Data extracted from a collection:
= = = = =

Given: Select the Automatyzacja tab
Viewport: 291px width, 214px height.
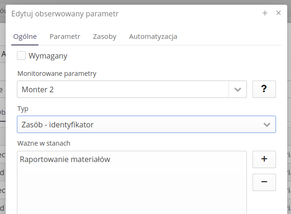Looking at the screenshot, I should point(153,37).
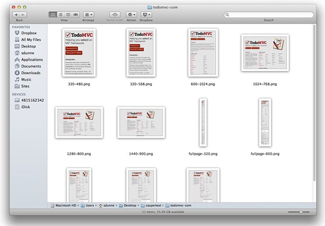Select Applications in the Favorites sidebar

click(x=32, y=60)
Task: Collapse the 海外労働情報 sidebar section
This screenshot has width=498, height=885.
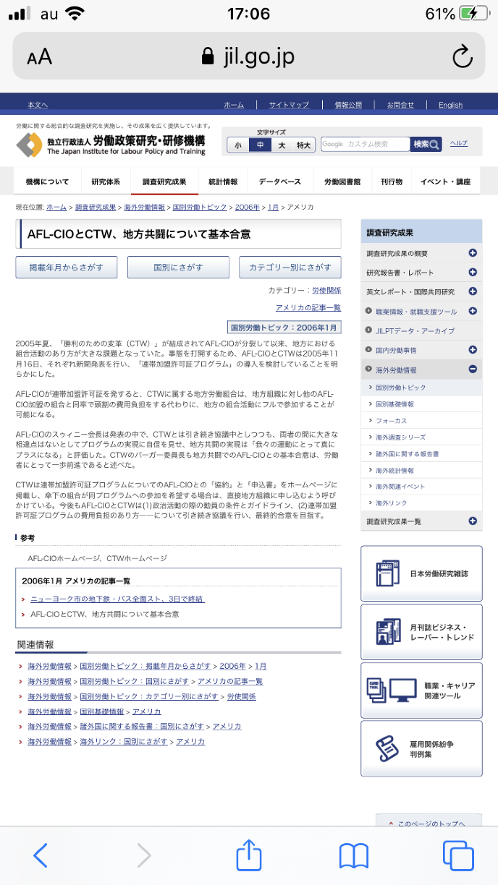Action: (472, 369)
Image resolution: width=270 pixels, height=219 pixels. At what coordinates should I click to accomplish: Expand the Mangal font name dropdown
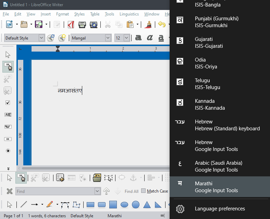tap(108, 38)
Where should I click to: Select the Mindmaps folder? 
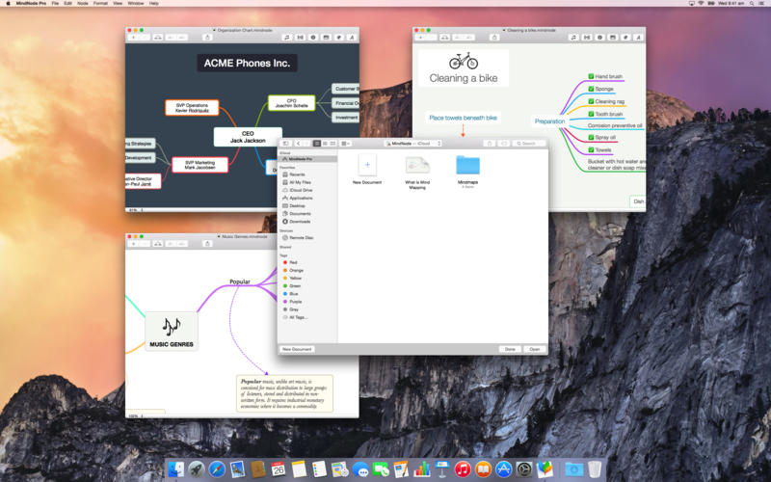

= = = = =

## [YOUR OBJECTIVE]
Repeat every record above exactly. The pictures do not belong in the copy.

## [REPLY TO THE TASK]
Given: Select the Automatyzacja tab
Viewport: 291px width, 214px height.
Looking at the screenshot, I should point(153,37).
Select Applications in the Favorites sidebar

click(x=32, y=60)
Task: Collapse the 海外労働情報 sidebar section
This screenshot has width=498, height=885.
Action: (472, 369)
Image resolution: width=270 pixels, height=219 pixels. At what coordinates should I click to accomplish: Expand the Mangal font name dropdown
tap(108, 38)
Where should I click to: Select the Mindmaps folder? 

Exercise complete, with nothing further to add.